The coral provides the algae with a protected environment and the materials they need for photosynthesis. The algae provide oxygen for the coral, along with a ready source of carbohydrates for food. Corals also get their color from the algae.

To encourage faster growth, Borst supplements the corals’ diet with twice-weekly protein snacks. They’re fed a mixture of pureed mussels, shrimp and dried fish food.

Growing a coral fragment into a saleable specimen can require six months of careful tending. And accidents do happen. A tropical rabbit fish that Borst kept in one tank for algae control devoured some of his costliest coral colonies.

Rabbit fish are omnivores, and unfortunately, “he didn’t eat the cheap ones, he ate the expensive stuff,” Borst said.

He buys his coral stock from a licensed marine wholesaler in Los Angeles.

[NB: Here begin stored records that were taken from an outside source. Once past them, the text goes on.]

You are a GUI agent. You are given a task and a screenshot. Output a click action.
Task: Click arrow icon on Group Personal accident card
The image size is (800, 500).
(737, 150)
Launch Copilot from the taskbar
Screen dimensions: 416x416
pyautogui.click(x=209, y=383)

Borst himself is considered a “fish farmer,” and is licensed by the Washington Department of Fish and Wildlife.

Farm-raised coral is gaining popularity in the aquarium industry, as harvests of wild corals come under tighter controls, said Meyers, the Pet Industry Joint Advisory Council’s consultant. Conservation groups have raised concerns about wild coral colonies – already under pressure from pollution and global warming – being overharvested to supply hobby aquariums.

That’s led to more regulation of wild coral imports, Meyers said, and more opportunities for domestic coral farmers.

Yates, the Virginia aquarium owner, said he prefers to buy domestically raised corals from suppliers such as Borst, or trade coral starts with other collectors. There’s less chance of introducing disease to his tanks. And it’s a more environmentally responsible way to acquire coral, he said.

“It keeps them from taking wild coral from the reefs,” Yates said.